Can you put the entries, starting with the line containing "Viewport: 1568px width, 715px height." and going on through the line containing "Action: click(x=124, y=72)", into a numbered list with blank lines left out and the pictures omitted?

**PROVIDED MATERIAL:**
-*-
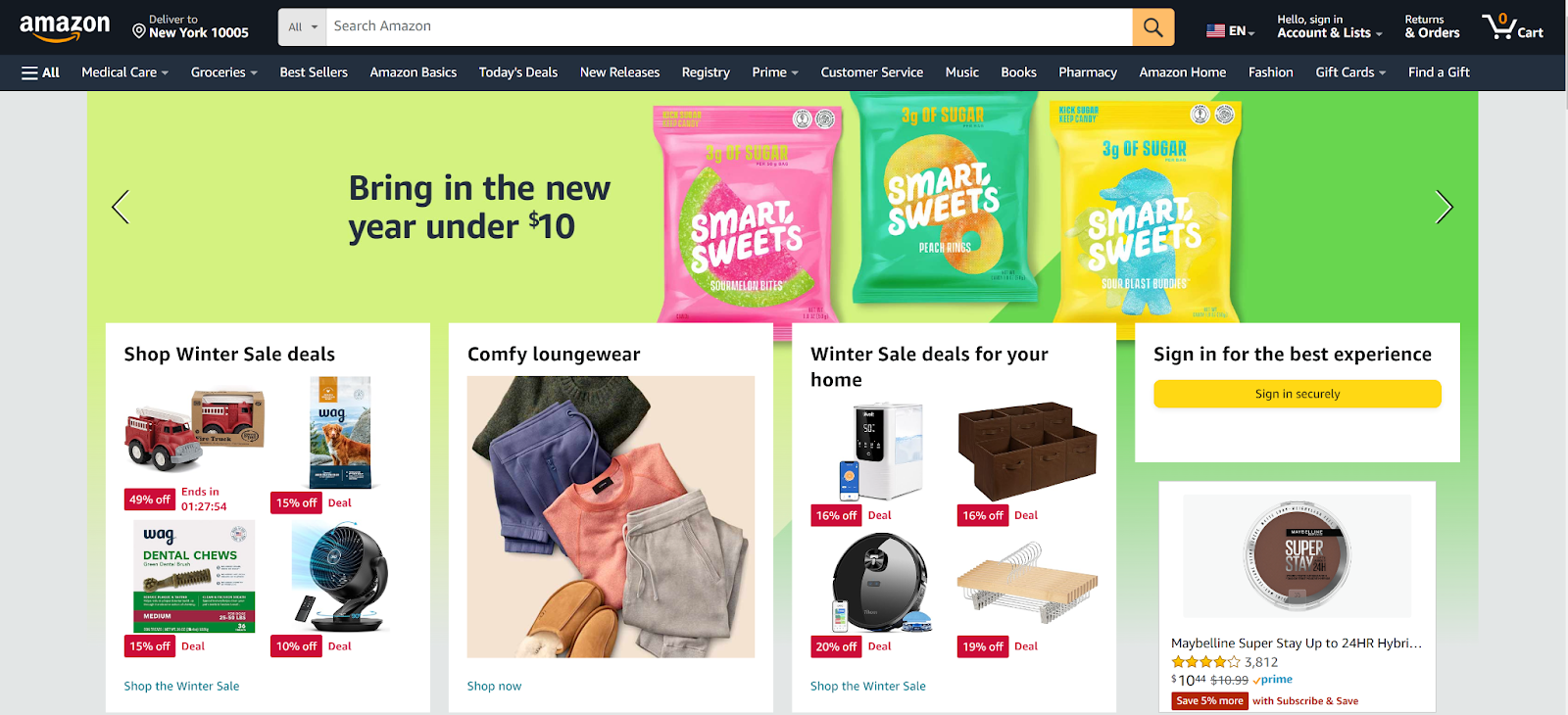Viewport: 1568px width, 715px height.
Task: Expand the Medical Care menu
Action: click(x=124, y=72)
-*-
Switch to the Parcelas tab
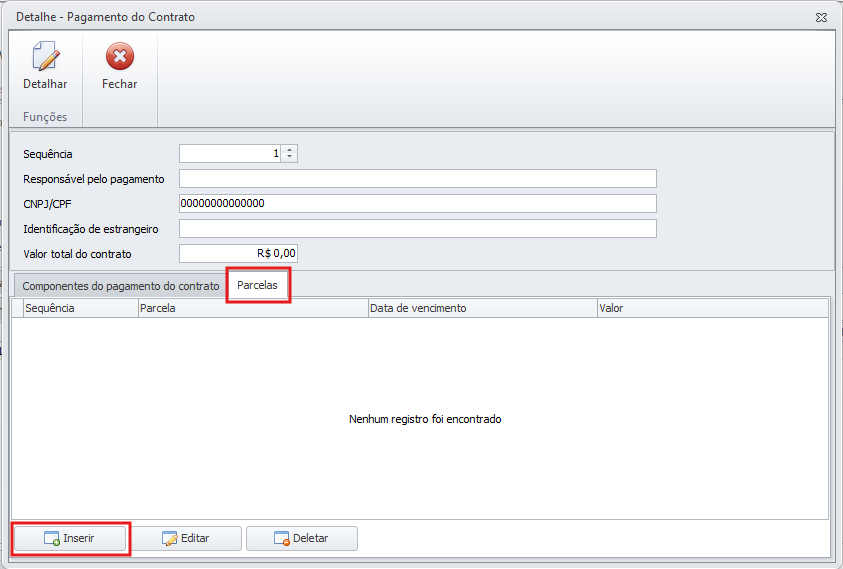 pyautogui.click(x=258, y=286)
-*-
**RESPONSE TO THE TASK:**
1. Viewport: 1568px width, 715px height.
2. Task: Expand the Medical Care menu
3. Action: click(x=124, y=72)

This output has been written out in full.